READING PASSAGE →
◆ ◆ ◆

Goal: Tailscale-grade onboarding with minimal backend. The operator owns the YAML repo and the config-server; nodes receive a bundle that contains just enough to make one Florete connection back to the config-server for their full state.

Operator Bootstrap

Once per cluster:

  1. florctl ca init — generate CA keypair; ca.crt committed to the repo, private key stays on the operator's laptop.
  2. Create the private git repo for YAML source-of-truth (GitHub, GitLab, Gitea, self-hosted). Only the operator needs write access; nodes never pull from it. Seed it with the cluster template: cluster.yaml, reserved entries in groups.yaml and roles.yaml, empty nodes.yaml/services.yaml/users.yaml scaffolds, the operator's own users.yaml entry (fyodor: { role: operator, nodes: [fyodor-laptop] }).
  3. Designate a management node (mgmt01 by convention) with an Internet-reachable UDP address. Declare it in nodes.yaml, publish config-server + config-publisher + metrics on it (copy from the template), and commit.
  4. Bootstrap mgmt01 manually (pre-Florete): issue its bundle with florctl issue-bundle --node mgmt01, run florctl compile, SSH to the machine, install the bundle + mgmt01.json compiled artifact, start flor agent run. Once it's up, the config-server and config-publisher services are reachable over Florete.
  5. Bootstrap the operator's own machine (the first Florete participant): issue florctl issue-bundle --node fyodor-laptop, copy its fyodor-laptop.json compiled artifact locally (same pre-Florete route, since publish isn't available yet), install the bundle + artifact, start flor agent run. The operator now runs flor as the fyodor user principal with role: operator, and florctl auto-discovers the operator's SOCKS5 port via the local agent socket (see florctl local wiring below).
  6. Run florctl publish for the first time — this is the first Florete-over-Florete call (via fyodor's SOCKS5 → config-publisher on mgmt01). From this point on, the config-server is authoritative and all further state changes flow through it.
  7. Publish a static landing page (GitHub Pages or equivalent) with generic platform one-liners for end users to install flor. No secrets on it.

Steps 4–6 are the only pre-Florete operations in the cluster's lifetime. Everything thereafter — adding nodes, users, services — goes through the normal bundle+publish+sync flow.

florctl local wiring

florctl is a Florete client; florctl publish talks to config-publisher over the cluster's own mTLS. It doesn't need its own config file: it auto-discovers context from the local flor agent.

◆ ◆ ◆

INFORMATION PROVIDED →
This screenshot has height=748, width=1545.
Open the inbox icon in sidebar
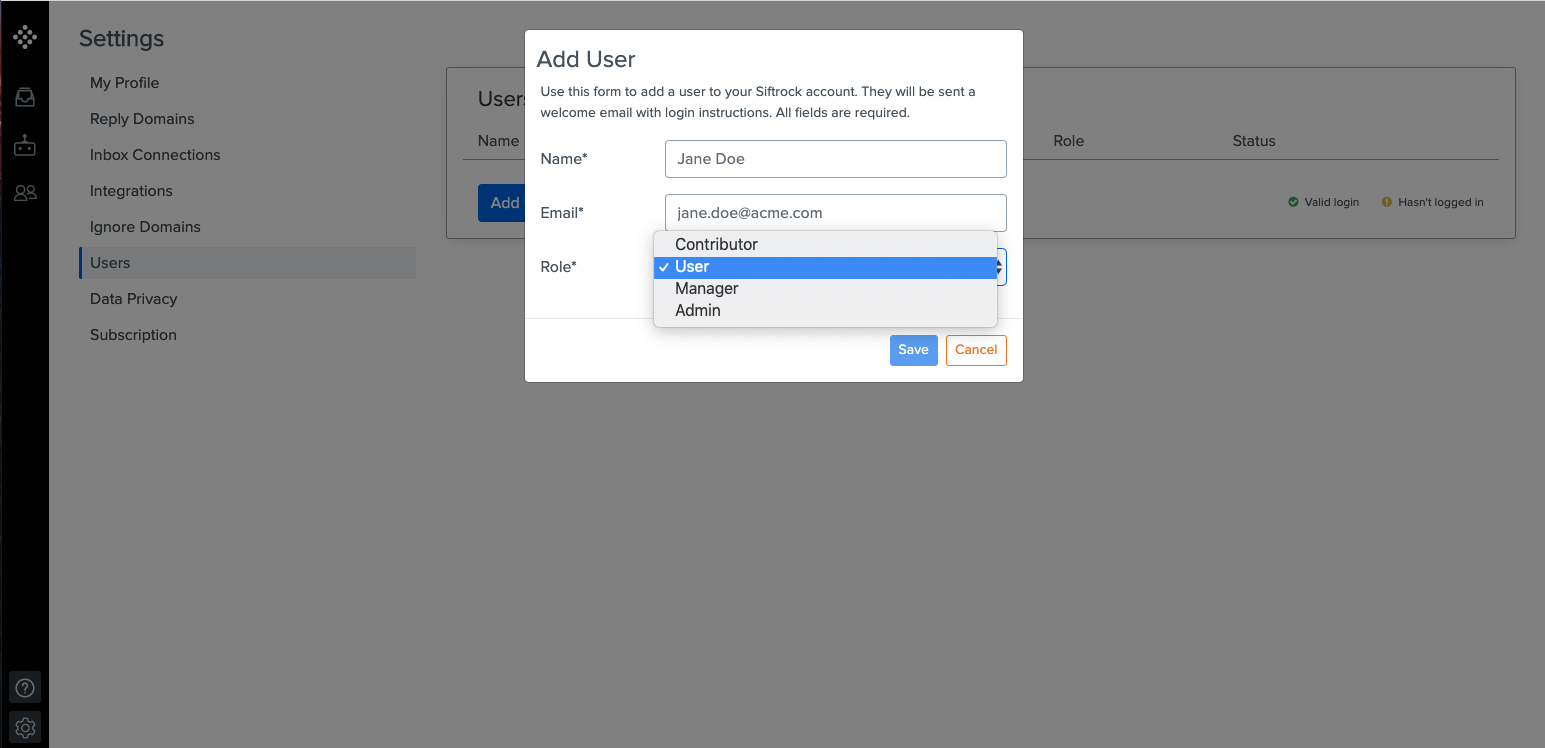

◆ ◆ ◆

PROBLEM TO WORK ON → Can you continue the Florete onboarding text from the point where it stops? The listing has no connection to the Florete onboarding text.

EXERCISE OUTPUT →
  • florctl looks up ~/.flor/agent.sock (the local control socket that flor status already uses) and asks it: "which local SOCKS5 listener is bound to a principal with the operator role?" The agent answers 127.0.0.1:NNNN, and florctl uses that as its HTTP client's SOCKS5 proxy.
  • The config-publisher's URL (https://config-publisher.<cluster>.rete or the SPIFFE ID form) is read from cluster.yaml in the checked-out repo.
  • Fallback if the agent isn't running or the operator prefers not to depend on it: florctl --socks5 127.0.0.1:NNNN --as fyodor publish. No persistent state required.

This keeps cluster.yaml cluster-wide (no per-operator fields) and avoids a second config file. The coupling is shallow: florctl only needs agent.sock + cluster.yaml.

Per-Node Enrollment

Bundles are per node, not per principal. A bundle enrolls a machine and every workload (user and/or service) that runs on it — avoiding the combinatorial pain of five bundles for a server hosting five services.

Flow A — operator-generated keypair (convenient, default):

  1. Operator edits YAML so the new node and its principals are declared. For a user: add alice to users.yaml with nodes: [alice-laptop], and add alice-laptop to nodes.yaml.
  2. Operator: florctl issue-bundle --node alice-laptop --cluster <config-server-url> --validity 30d --out alice-laptop.bundle.
    • Looks up every principal that runs on alice-laptop (here: alice user + the alice-laptop node itself).
    • Generates keypairs for each on the operator's machine; signs each cert.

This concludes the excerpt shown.